Vacancy is archived. Applications are no longer accepted.

Senior Software Engineer – AI Infrastructure And Tooling

at Nvidia

📍 Santa Clara, United States

SENIOR

✅ On-site

SCRAPED

Used Tools & Technologies

Not specified

Required Skills & Competences ^?

Security @ 4 Go @ 6 Kubernetes @ 6 Linux @ 6 Prometheus @ 4 DevOps @ 4 Terraform @ 6 Python @ 6 Distributed Systems @ 7 Machine Learning @ 4 AWS @ 4 SRE @ 4 API @ 6 GPU @ 4

Details

We are looking for a highly motivated AI infrastructure automation and tools development expert to join us. As a seasoned professional with a strong passion for designing and implementing cutting-edge infrastructure solutions, you will play a key role in architecting and driving advancements in our large-scale cloud and on-premise computing clusters. We are a small and fast moving team, and we own production excellence of everything we develop, on all layers from OS and up to the services. Please apply if you are passionate about operational reliability, building AWS infrastructure automation and deployment tools and working on new technologies and Cloud Native applications.
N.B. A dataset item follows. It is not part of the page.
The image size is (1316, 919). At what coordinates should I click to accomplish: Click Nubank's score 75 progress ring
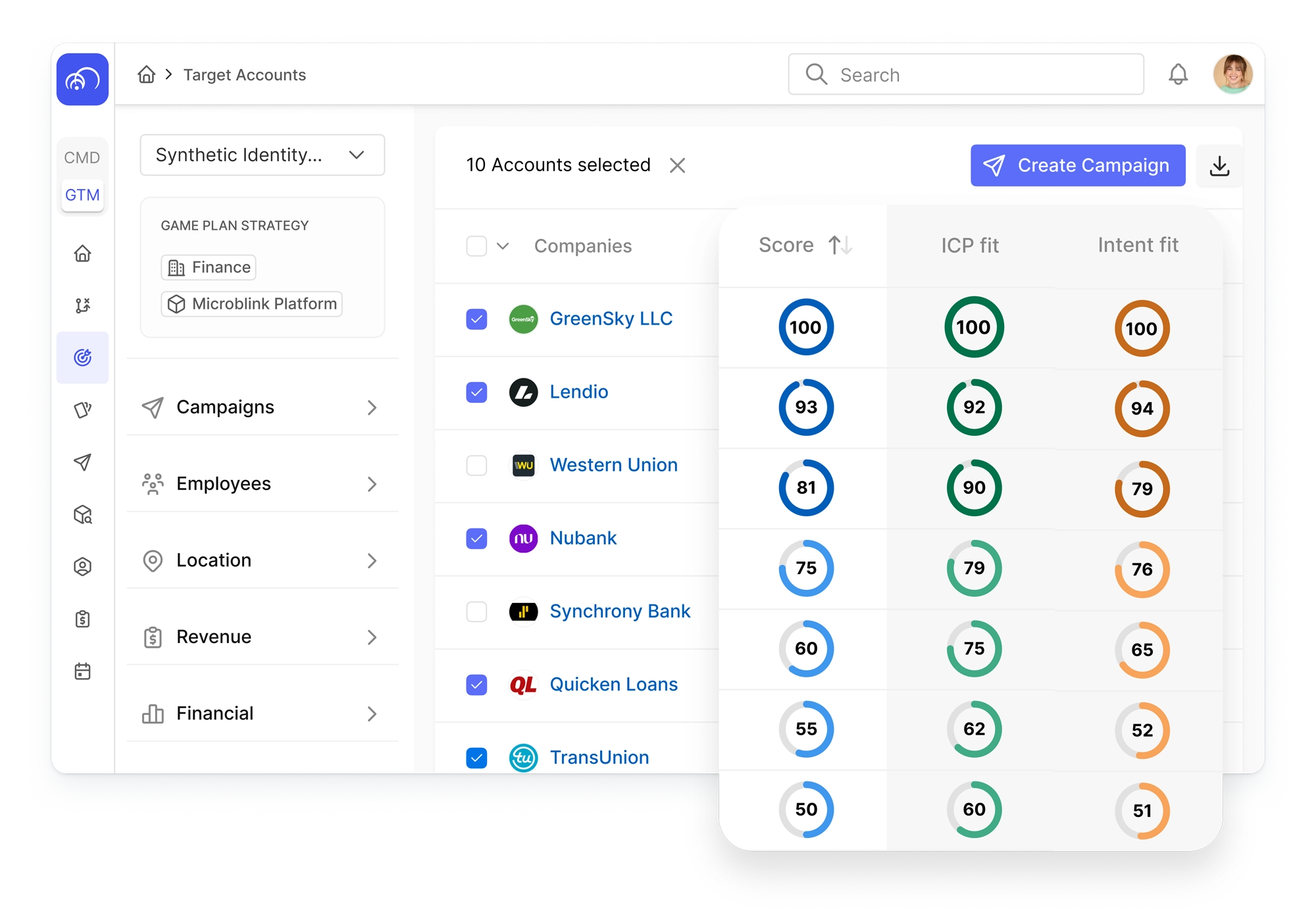coord(805,568)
The solutions you propose and build will directly impact the efficiency of the NVIDIA Autonomous Vehicles development team!

Responsibilities

Applying strong programming skills and a deep understanding of distributed systems design to craft and build production-grade software.
Designing and implementing Continuous Deployment (CD) pipelines to ensure flawless and efficient software delivery.
Responsible for the big picture of system interrelations, utilizing a breadth of tools and approaches to tackle diverse problems.

Requirements

BS or MS in CS/CE/EE or equivalent experience.
4+ years of experience developing Kubernetes-based computing platform tooling/APIs.
At least 4 years building automation software for cloud with Terraform, Python, Go.
Strong AWS fundamentals including IAM, VPC, RDS, S3, CDN, EC2.
Expert knowledge of DevOps principles, tools, and methodologies.
Experience with Continuous Deployment (CD) pipelines.
Good understanding of Traffic Engineering solutions including Load Balancing and Layer7 proxies.
In-depth understanding of all layers of Internet protocols.
Operational expertise with Observability, Prometheus ecosystem, and logs ingestion at scale.
Proficiency in Linux environment.
Excellent written and verbal interpersonal skills.
Motivated team player who enjoys challenges and celebrates success.

Ways to Stand Out

Experience building sophisticated tooling and SRE automation on large GPU/CPU clusters.
Experience with Agentic AI tools for computing infrastructure management.
Experience with Artifactory Management at scale.
Good understanding of cloud and datacenter security concepts, preferably AWS.
Solid understanding of large-scale Kubernetes observability platforms.

Benefits

Base salary range: 184,000 USD - 356,500 USD, determined by location, experience, and pay of similar positions.
Eligibility for equity and benefits.
Opportunity to join NVIDIA, a leader in AI, machine learning, and data center acceleration.
Commitment to fostering diversity and being an equal opportunity employer.